Besides the web, we're closely watching the development of content publishing on tablets (e.g. iPad) and smartphones (e.g. iPhone). Right now, it looks like there are four different approaches:
Conventional publishing houses release Apps like The Daily, Wired or Time Magazine. Personally I name them Print-Content-Meets-Offline-Website Magazines. Very nice to look at, but slow, very heavy regarding datasize and often inconsistent on the usability side. Besides that: These magazines don't co-exist well in a world where Facebook and Twitter is where users spend most of their time and share content.
Plain and stupid PDF. More or less lightweight, but as interactive and shareable as a granite block. A model mostly used by conventional publishers and apps like Zinio.
Websites with customized views for different devices (like Die Zeit's tablet-enhanced website). Lightweight, but (at least until now) not able to really exploit a hardware platform as a native app can.
Apps like Flipboard, Reeder or Zite go a different way: Relaying on Twitter-, Facebook- and/or syndication-feeds like RSS and Atom, they give the user a very personalized way to consume news and media. Besides that, the data behind it is as lightweight as possible, the architecture to distribute the data is fast and has proven for years to be reliable.
Personally, I think #4 is the way to go.
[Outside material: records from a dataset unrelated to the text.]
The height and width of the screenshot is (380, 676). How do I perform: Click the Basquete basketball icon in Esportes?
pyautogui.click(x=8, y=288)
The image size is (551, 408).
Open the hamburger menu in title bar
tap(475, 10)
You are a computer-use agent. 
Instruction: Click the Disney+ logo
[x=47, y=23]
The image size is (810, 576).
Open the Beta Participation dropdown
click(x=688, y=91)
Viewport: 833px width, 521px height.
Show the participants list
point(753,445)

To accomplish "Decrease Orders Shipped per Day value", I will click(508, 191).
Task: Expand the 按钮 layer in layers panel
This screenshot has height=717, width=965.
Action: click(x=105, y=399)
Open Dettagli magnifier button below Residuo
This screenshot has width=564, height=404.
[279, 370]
Unluckily the mentioned Apps only distribute free content and as a publishing house we're also interested in distributing paid content.
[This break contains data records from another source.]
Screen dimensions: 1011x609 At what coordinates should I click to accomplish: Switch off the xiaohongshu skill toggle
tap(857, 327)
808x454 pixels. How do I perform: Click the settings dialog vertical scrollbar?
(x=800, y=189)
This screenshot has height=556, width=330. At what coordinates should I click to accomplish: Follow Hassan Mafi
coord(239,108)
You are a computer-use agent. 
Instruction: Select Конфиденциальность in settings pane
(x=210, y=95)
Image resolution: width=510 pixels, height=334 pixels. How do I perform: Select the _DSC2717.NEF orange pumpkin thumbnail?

I did some research googled around and came to the conclusion, that there is no standardized way to protect and sell individual articles in a syndication feed.
My question:
Do you have any hints or ideas how this could be implemented in a plattform-agnostic way? Or is there an existing solution I just haven't found yet?
Update:
This article explains exactly what we're looking for:
"What publishers and developers need is
a standard API that enables
distribution of content for authorized
purposes, monitors its use, offers
standard advertising units and
subscription requirements, and
provides a way to share revenues."
Just brainstorming, so take it for what it's worth:
Feedreaders can't do buying but most of them have at least let you authenticate to feeds, right? If your free feed was authenticated, you would be able to tie the retrieval of atom entries to a given user account. The retrieval could check the user account against purchased articles and make sure they were populated with fully paid content.
For unpurchased content, the feed gets populated with a link that takes you to a Buy The Article page. You adjust that user account and the next time the feed is updated, the feed gets shows the full content. You could even offer "article tracks" or something like that where someone can by everything written by a given author or everything matching some search criteria. You could adjust rates accordingly.
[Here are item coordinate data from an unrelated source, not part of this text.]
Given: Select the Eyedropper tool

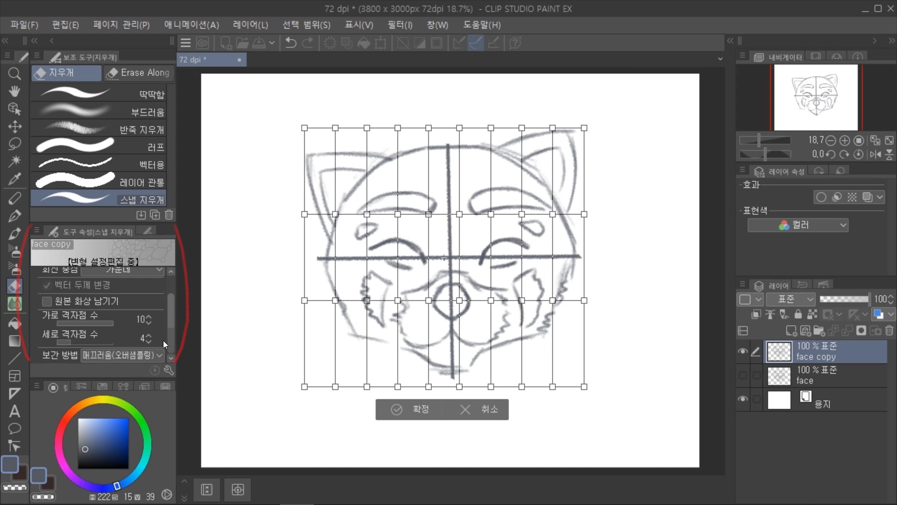Looking at the screenshot, I should 14,179.

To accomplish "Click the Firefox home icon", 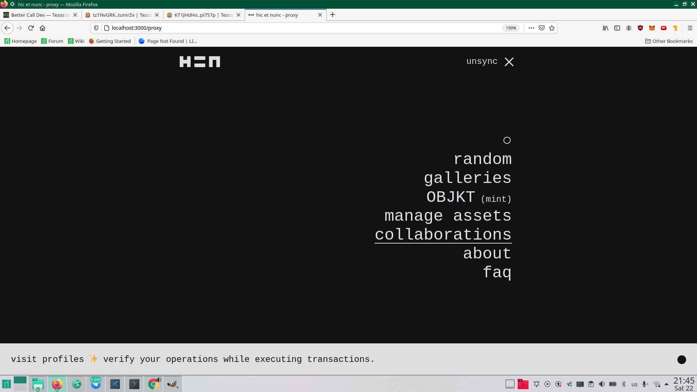I will pyautogui.click(x=42, y=28).
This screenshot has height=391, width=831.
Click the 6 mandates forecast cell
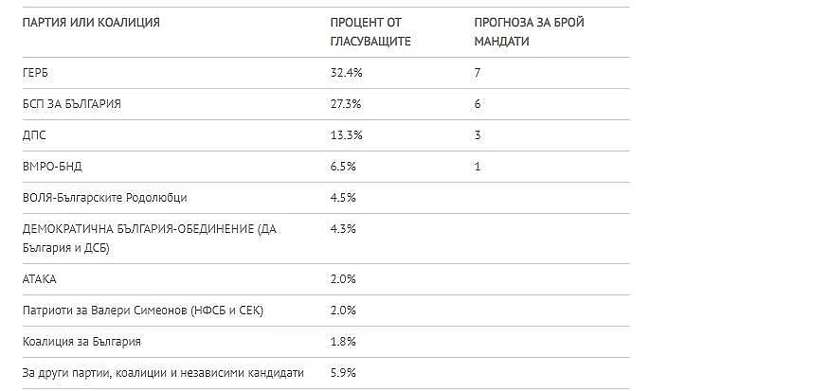pyautogui.click(x=477, y=104)
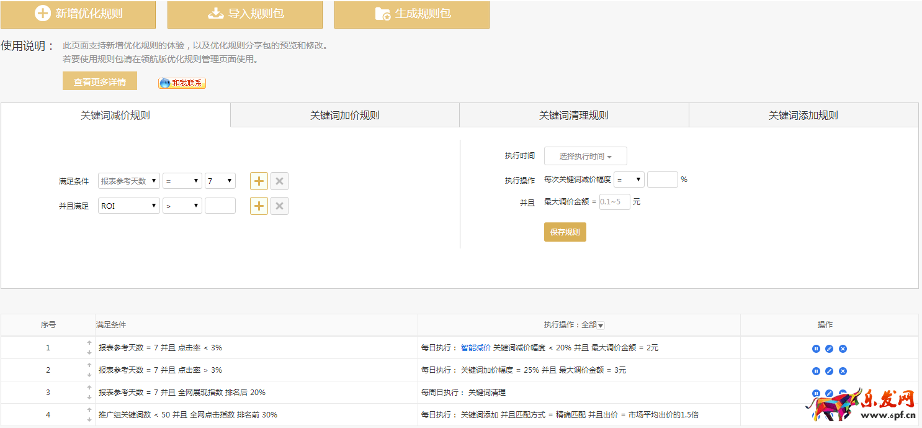
Task: Move rule 2 up with the arrow
Action: click(x=89, y=365)
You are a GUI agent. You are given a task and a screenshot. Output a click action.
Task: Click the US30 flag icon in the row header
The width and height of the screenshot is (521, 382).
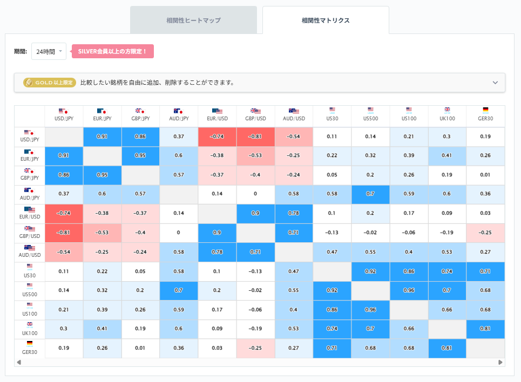pos(30,267)
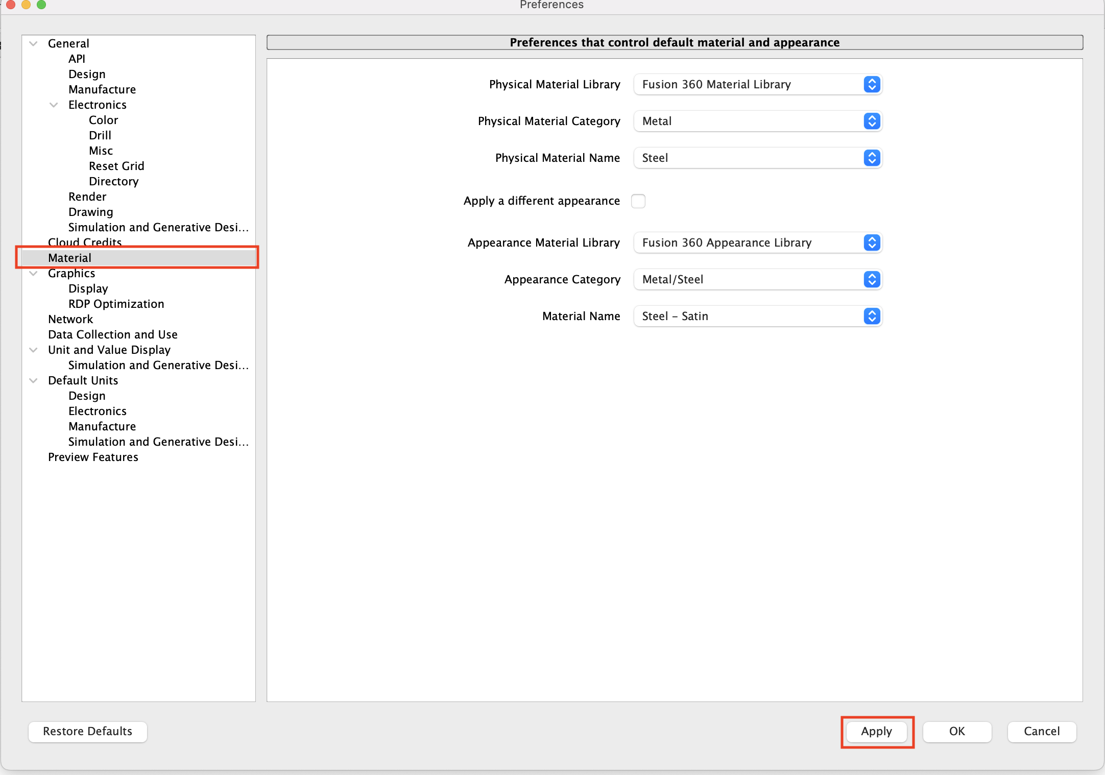
Task: Collapse the General tree section
Action: click(34, 43)
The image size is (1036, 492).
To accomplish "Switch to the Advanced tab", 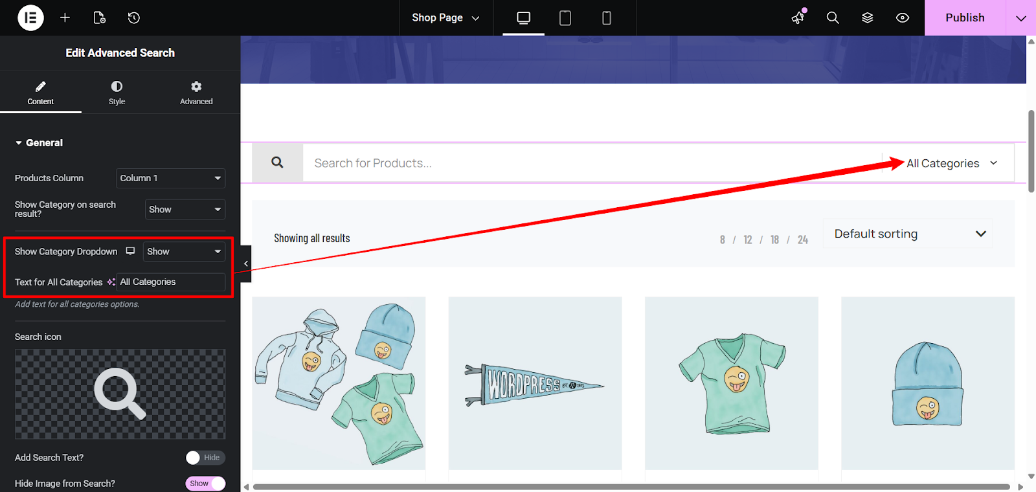I will 196,93.
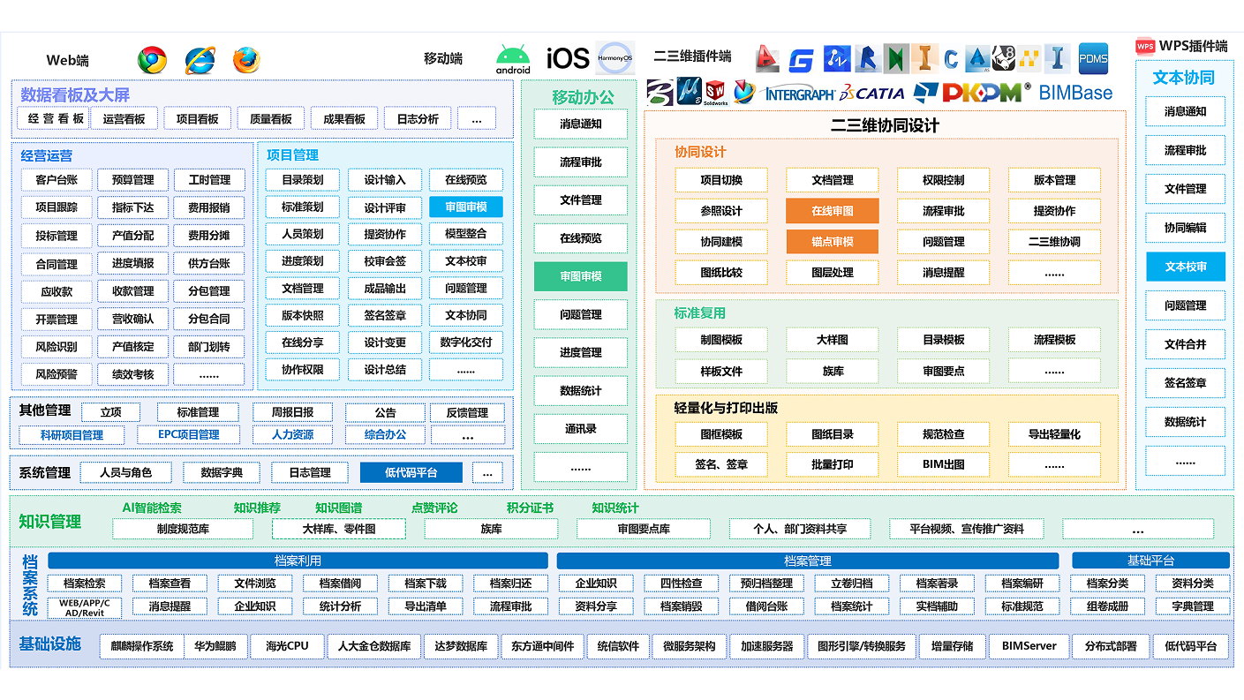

You also want to be able to allow people to refer articles to others via social media sites and blogs and so forth. To facilitate this, the article URLs (and the atom entry ids) would need to be the same whether they are purchased or not. Only the content of the feed changes depending on the status of the account accessing the feed.
The trick, it seems to me, is providing enough enticement to get people to create an account. Presumably, you'd need interesting things to read and probably some percentage of it free so that it leaves people wanting more.
Another problem is preventing redistribution of paid content to free channels. I don't know that there is a way to completely prevent this. You'd need to monitor the usage of your feeds by account to look for access anomalies, but it's a hard problem.
Solution we're currently following:
We'll use the same Atom feed for paid and free content. A paid content entry in the feed will have no content (besides title, summary, etc.). If a user chooses to buy that content, the missing content is fetched from a webservice and inserted into the feed.
Downside: The buying-process is not implemented in any existing feedreader.
Anyone got a better idea?
I was looking for something else, but I've came across with Flattr RSS plugin for WordPress.
I didn't have time to look it through, but maybe you can find some useful ideas in it.